Provided records:
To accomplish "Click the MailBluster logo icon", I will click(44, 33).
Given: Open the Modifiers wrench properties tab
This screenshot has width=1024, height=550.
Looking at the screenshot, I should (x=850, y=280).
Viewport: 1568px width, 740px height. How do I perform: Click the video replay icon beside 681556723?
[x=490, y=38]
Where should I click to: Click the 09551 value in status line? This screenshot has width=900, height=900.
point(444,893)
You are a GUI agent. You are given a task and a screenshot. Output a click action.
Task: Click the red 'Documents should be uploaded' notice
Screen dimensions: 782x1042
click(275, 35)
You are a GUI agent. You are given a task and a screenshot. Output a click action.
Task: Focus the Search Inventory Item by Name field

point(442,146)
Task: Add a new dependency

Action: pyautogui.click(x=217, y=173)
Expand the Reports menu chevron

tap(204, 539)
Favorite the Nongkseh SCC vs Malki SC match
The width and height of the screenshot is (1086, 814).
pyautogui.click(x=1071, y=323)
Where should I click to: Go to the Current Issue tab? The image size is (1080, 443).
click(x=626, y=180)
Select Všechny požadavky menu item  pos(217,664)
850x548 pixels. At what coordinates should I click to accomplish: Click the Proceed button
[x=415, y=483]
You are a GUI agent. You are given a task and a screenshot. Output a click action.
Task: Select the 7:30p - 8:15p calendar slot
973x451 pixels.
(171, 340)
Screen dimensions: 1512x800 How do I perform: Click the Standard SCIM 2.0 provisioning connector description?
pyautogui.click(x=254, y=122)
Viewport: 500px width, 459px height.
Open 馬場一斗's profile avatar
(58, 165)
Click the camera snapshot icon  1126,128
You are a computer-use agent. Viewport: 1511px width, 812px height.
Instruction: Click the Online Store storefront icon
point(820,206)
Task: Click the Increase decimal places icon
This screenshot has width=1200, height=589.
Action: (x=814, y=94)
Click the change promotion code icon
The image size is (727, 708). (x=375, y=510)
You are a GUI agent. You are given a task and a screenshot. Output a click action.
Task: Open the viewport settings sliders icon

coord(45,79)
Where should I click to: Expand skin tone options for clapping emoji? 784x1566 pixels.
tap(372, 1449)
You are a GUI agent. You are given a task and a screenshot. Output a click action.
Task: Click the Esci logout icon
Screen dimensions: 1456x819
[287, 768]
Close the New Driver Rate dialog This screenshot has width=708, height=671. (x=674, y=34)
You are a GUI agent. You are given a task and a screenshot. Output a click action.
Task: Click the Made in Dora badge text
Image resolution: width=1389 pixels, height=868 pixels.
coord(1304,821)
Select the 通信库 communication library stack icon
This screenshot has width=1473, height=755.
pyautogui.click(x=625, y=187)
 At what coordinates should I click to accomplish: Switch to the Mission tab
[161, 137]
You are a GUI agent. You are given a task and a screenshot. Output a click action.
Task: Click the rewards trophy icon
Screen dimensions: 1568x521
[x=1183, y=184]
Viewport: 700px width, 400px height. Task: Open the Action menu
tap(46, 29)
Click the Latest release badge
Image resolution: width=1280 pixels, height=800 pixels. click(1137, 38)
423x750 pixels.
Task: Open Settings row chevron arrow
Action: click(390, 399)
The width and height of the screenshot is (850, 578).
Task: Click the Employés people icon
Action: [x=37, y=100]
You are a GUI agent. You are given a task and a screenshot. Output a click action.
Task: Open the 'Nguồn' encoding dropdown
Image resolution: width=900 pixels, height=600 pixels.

Prompt:
Every entry needs to be copied exactly as it was written.

Task solution:
To accomplish "Click the MailBluster logo icon", I will click(44, 33).
Given: Open the Modifiers wrench properties tab
This screenshot has width=1024, height=550.
Looking at the screenshot, I should (x=850, y=280).
Viewport: 1568px width, 740px height. How do I perform: Click the video replay icon beside 681556723?
[x=490, y=38]
Where should I click to: Click the 09551 value in status line? This screenshot has width=900, height=900.
point(444,893)
You are a GUI agent. You are given a task and a screenshot. Output a click action.
Task: Click the red 'Documents should be uploaded' notice
Screen dimensions: 782x1042
click(275, 35)
You are a GUI agent. You are given a task and a screenshot. Output a click action.
Task: Focus the Search Inventory Item by Name field

point(442,146)
Task: Add a new dependency

Action: pyautogui.click(x=217, y=173)
Expand the Reports menu chevron

tap(204, 539)
Favorite the Nongkseh SCC vs Malki SC match
The width and height of the screenshot is (1086, 814).
pyautogui.click(x=1071, y=323)
Where should I click to: Go to the Current Issue tab? The image size is (1080, 443).
click(x=626, y=180)
Select Všechny požadavky menu item  pos(217,664)
850x548 pixels. At what coordinates should I click to accomplish: Click the Proceed button
[x=415, y=483]
You are a GUI agent. You are given a task and a screenshot. Output a click action.
Task: Select the 7:30p - 8:15p calendar slot
973x451 pixels.
(171, 340)
Screen dimensions: 1512x800 How do I perform: Click the Standard SCIM 2.0 provisioning connector description?
pyautogui.click(x=254, y=122)
Viewport: 500px width, 459px height.
Open 馬場一斗's profile avatar
(58, 165)
Click the camera snapshot icon  1126,128
You are a computer-use agent. Viewport: 1511px width, 812px height.
Instruction: Click the Online Store storefront icon
point(820,206)
Task: Click the Increase decimal places icon
This screenshot has width=1200, height=589.
Action: (x=814, y=94)
Click the change promotion code icon
The image size is (727, 708). (x=375, y=510)
You are a GUI agent. You are given a task and a screenshot. Output a click action.
Task: Open the viewport settings sliders icon

coord(45,79)
Where should I click to: Expand skin tone options for clapping emoji? 784x1566 pixels.
tap(372, 1449)
You are a GUI agent. You are given a task and a screenshot. Output a click action.
Task: Click the Esci logout icon
Screen dimensions: 1456x819
[287, 768]
Close the New Driver Rate dialog This screenshot has width=708, height=671. (x=674, y=34)
You are a GUI agent. You are given a task and a screenshot. Output a click action.
Task: Click the Made in Dora badge text
Image resolution: width=1389 pixels, height=868 pixels.
coord(1304,821)
Select the 通信库 communication library stack icon
This screenshot has width=1473, height=755.
pyautogui.click(x=625, y=187)
 At what coordinates should I click to accomplish: Switch to the Mission tab
[161, 137]
You are a GUI agent. You are given a task and a screenshot. Output a click action.
Task: Click the rewards trophy icon
Screen dimensions: 1568x521
[x=1183, y=184]
Viewport: 700px width, 400px height. Task: Open the Action menu
tap(46, 29)
Click the Latest release badge
Image resolution: width=1280 pixels, height=800 pixels. click(1137, 38)
423x750 pixels.
Task: Open Settings row chevron arrow
Action: click(390, 399)
The width and height of the screenshot is (850, 578).
Task: Click the Employés people icon
Action: [x=37, y=100]
You are a GUI agent. You are given a task and a screenshot. Output a click action.
Task: Open the 'Nguồn' encoding dropdown
Image resolution: width=900 pixels, height=600 pixels.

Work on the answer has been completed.